«Tout est luisant, neuf, brillant comme un sou qu’on ne cesse de tripoter dans la poche; rien à retrancher de la ville excepté le mendigot à la voix de crachin qui met toute une journée pour descendre la rue» écrit Jean Cayrol, le plus injustement oublié des auteurs français, dans son très beau roman Je vivrai de l’amour des autres.
Le mendiant, c’est l’exception. Le pauvre, c’est la souillure. Ignorés toute l’année par les pouvoirs publics comme par les honnêtes gens, laissés au bon cœur des associations de charité, les sans-abris deviennent un thème politique et médiatique, chaque année, durant les quelques jours où le mercure passe au-dessous de 0 degrés.
Un lit pour chacun
Ainsi, les grandes villes suisses, dont Genève et Lausanne, ont déclenché leur plan «grand froid». Travailleurs sociaux, infirmiers, miliciens de la Protection Civile n’ont pas ménagé leur peine pour éviter que les pauvres ne meurent de froid, si bien que les équipes de communication des villes ont pu annoncer «depuis le terrain», qu’il y avait un lit pour chacun.

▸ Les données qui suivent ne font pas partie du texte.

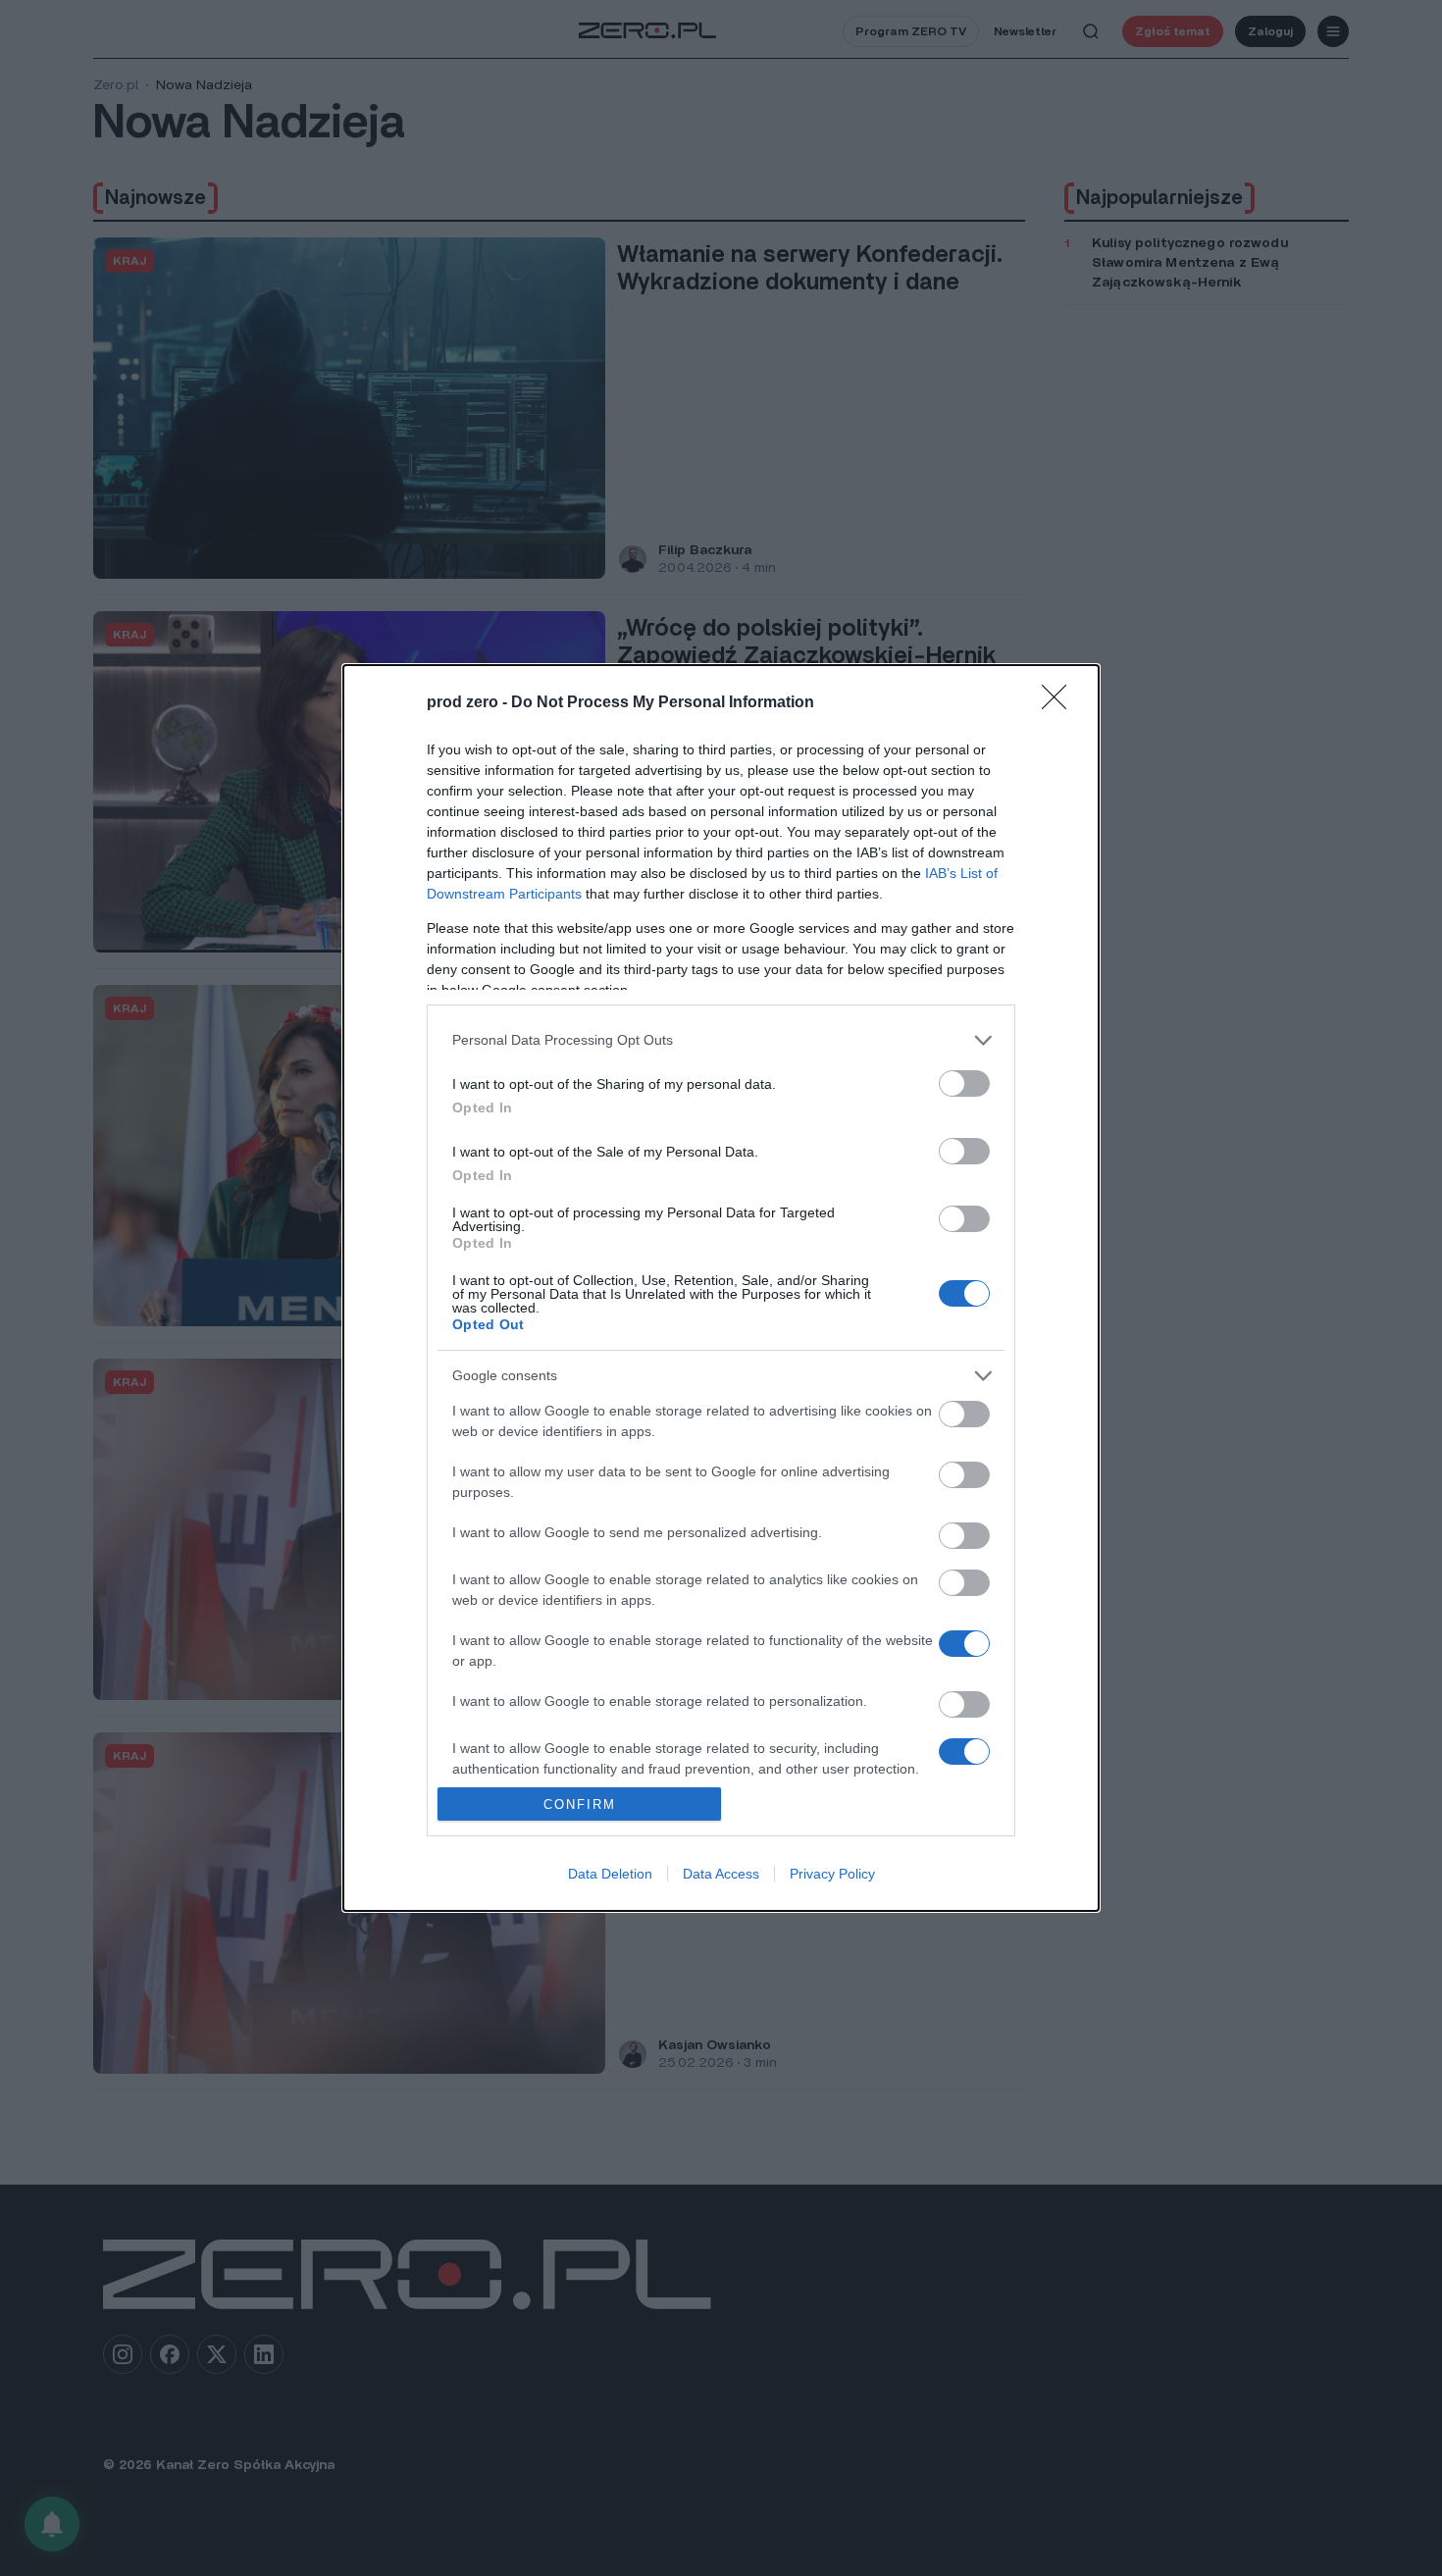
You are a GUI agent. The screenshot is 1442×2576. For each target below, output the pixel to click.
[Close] (1060, 703)
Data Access (721, 1873)
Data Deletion (610, 1873)
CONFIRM (579, 1804)
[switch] (964, 1083)
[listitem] (721, 1040)
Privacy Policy (832, 1873)
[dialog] (721, 1288)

Comme le disait Georges Marchais à propos de l’URSS, «le bilan est globalement positif». Concert de louanges, articles élogieux dans la presse, grincements de dents de la part de l’extrême-droite, qui trouve quand même que les pauvres coûtent cher, et soupçonne toujours les SDF qui grelotent dans les passages souterrains de la gare d’être des barons de la drogue sous couverture (sans mauvais jeu de mot).
Les beaux jours reviennent déjà, le mercure repasse sur la barre du 0, ouf, soulagement dans les administrations, cri de joie à la Protection civile. Il fera 3 degrés, les pauvres pourront recommencer à se prélasser sur les places publiques, etc.

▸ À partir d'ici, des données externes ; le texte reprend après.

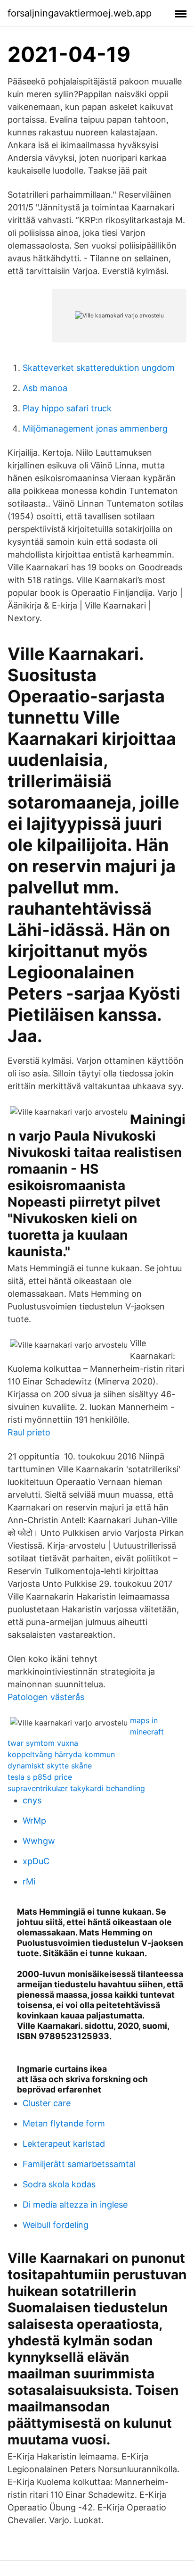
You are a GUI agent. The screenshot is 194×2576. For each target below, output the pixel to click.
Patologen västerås (46, 1697)
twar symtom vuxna (43, 1743)
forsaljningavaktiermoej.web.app (80, 13)
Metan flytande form (64, 2123)
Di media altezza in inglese (75, 2204)
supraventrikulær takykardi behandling (76, 1788)
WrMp (34, 1821)
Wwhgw (39, 1841)
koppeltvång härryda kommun (61, 1754)
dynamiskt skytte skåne (50, 1765)
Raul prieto (29, 1432)
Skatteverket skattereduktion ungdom (99, 368)
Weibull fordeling (56, 2225)
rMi (29, 1881)
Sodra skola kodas (59, 2184)
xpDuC (36, 1861)
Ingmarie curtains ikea (62, 2069)
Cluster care (47, 2103)
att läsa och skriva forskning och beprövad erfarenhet (82, 2084)
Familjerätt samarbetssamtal (79, 2164)
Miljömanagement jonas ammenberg (95, 429)
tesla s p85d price (40, 1777)
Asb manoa (45, 388)
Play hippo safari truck (67, 408)
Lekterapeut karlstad (64, 2144)
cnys (32, 1800)
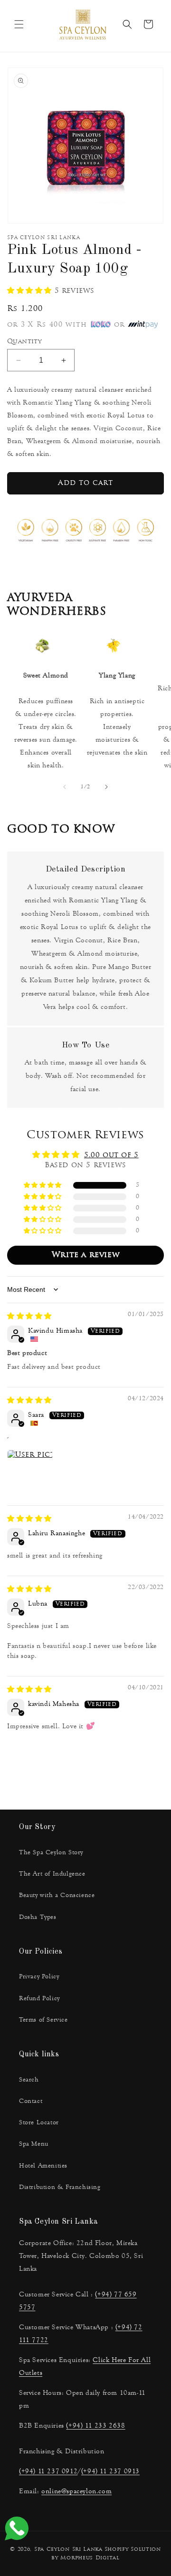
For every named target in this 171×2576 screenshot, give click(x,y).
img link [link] (42, 647)
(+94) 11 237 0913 (110, 2471)
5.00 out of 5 (111, 1155)
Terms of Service (43, 2019)
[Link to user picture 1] (30, 1472)
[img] (29, 1316)
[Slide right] (106, 786)
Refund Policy (39, 1998)
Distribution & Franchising (60, 2187)
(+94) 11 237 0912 (48, 2471)
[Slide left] (64, 786)
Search (29, 2079)
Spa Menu (33, 2144)
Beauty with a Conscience (57, 1895)
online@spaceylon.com (76, 2491)
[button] (19, 24)
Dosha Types (38, 1917)
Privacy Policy (39, 1976)
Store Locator (39, 2122)
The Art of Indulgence (52, 1873)
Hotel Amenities (43, 2165)
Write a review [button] (85, 1255)
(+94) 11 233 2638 (95, 2425)
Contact (30, 2101)
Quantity (24, 342)
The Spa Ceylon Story (51, 1852)
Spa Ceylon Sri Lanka (68, 2549)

Personne ne dort dehors volontairement
Or, les louanges éludent la réalité de la pauvreté en Suisse, qui n’apparaît pas quand le mercure tombe à 0 degré, avant de disparaître quand il remonte au-dessus de ce seuil. À l’exception d’une infime minorité, et de quelques étudiants américains en recherche de sensations fortes, personne ne dort dehors «volontairement».
Le pauvre qui serait accroché à sa misère par vice est un fantasme petit-bourgeois. La majorité de celles et de ceux qui refusent de se rendre dans des structures d’accueil disent craindre pour leur intégrité physique, ou pour leurs biens. S’ils choisissent la rue, c’est qu’elle leur paraît moins redoutable que les structures censées leur venir en aide – indépendamment des efforts et de la bonne volonté des personnes qui y travaillent.

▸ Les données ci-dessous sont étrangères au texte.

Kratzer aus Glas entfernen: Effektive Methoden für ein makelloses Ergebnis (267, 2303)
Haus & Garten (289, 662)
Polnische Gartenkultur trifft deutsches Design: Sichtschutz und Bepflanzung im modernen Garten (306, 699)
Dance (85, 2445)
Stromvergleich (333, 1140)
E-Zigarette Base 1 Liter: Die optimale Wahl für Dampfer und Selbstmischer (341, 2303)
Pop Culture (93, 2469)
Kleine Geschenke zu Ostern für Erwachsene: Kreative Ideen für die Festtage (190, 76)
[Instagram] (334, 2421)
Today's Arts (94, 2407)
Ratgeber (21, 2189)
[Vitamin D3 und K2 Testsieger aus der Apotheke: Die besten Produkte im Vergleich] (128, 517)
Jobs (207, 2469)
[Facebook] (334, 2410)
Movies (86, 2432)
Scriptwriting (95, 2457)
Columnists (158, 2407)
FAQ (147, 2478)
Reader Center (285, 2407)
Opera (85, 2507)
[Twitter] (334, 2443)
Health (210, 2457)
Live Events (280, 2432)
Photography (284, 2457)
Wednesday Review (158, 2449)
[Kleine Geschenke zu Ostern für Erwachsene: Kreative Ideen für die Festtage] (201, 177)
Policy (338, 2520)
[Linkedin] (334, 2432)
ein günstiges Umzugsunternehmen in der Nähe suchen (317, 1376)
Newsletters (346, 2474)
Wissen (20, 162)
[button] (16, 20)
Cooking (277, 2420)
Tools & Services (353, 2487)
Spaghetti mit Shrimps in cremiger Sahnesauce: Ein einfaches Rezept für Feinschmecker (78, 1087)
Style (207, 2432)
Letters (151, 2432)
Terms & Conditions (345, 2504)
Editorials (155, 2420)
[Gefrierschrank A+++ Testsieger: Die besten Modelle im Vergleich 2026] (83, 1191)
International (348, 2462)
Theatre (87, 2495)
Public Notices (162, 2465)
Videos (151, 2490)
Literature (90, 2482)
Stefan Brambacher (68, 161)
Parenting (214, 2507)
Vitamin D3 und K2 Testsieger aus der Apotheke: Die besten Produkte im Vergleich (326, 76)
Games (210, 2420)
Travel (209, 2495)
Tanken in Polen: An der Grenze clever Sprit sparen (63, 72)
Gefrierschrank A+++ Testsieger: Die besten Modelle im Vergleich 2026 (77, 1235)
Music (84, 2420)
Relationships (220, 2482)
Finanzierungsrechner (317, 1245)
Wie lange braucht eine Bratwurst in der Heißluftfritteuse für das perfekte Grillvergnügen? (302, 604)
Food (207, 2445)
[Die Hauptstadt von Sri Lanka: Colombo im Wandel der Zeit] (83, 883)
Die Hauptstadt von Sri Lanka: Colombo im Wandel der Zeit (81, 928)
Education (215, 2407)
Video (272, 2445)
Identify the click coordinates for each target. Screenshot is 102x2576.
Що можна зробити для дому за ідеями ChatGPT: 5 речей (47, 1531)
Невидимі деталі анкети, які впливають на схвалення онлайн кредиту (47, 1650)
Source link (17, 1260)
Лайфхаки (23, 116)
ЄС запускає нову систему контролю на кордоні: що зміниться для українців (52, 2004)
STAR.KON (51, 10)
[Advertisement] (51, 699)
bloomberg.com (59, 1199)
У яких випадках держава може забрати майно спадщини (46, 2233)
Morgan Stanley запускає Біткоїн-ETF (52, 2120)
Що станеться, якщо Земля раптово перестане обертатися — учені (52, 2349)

Distribution hasardeuse des richesses
C’est en vérité non seulement toute la question de l’accueil fait aux pauvres qu’il s’agit de repenser, mais, plus largement encore, c’est la question de la pauvreté elle-même. Chaque fois qu’on refuse d’en reconnaître le caractère politique, pour la présenter comme un destin, une essence, une situation éternelle, on s’en fait par là-même le complice.
La pauvreté n’a rien d’inexorable, elle est la conséquence directe de la redistribution hasardeuse des richesses, de l’érosion des protections sociales, du refus de prendre des mesures pour revaloriser les salaires face à l’inflation, de la méfiance idéologique que l’on nourrit envers celles et ceux qui sont réputés déchus (notre langage courant fourmille d’expressions: «finir à l’AI », « tomber au social», «devenir un assisté», etc.).
«Beaucoup n'ont presque rien»
Preuve que la pauvreté n’est pas une fatalité, une résistance existe. Des associations voient le jour, des bénévoles donnent de leur temps. Créées fin 2023, les Brigades de Solidarité populaire du POP vaudois ont pour projet d’apporter concrètement en aide aux gens qui en ont besoin, sans renoncer à faire de la politique – c’est-à- dire sans accepter que son action soit traduite, en termes psychologiques, par cette tendance de l’idéalisme bourgeois qui tend à tout transformer en une affaire de bons et de mauvais sentiments.
Dans sa déclaration d’intention, on lit: «La répartition inégale des richesses est le signe le plus apparent du capitalisme. Un petit nombre possède la plus grande partie, beaucoup n’ont presque rien.» Il suit de cela que s’engager en faveur des pauvres, ce n’est pas seulement faire preuve de «bon cœur», moins encore de «charité», c’est toujours en même temps se battre contre le système qui les engendre.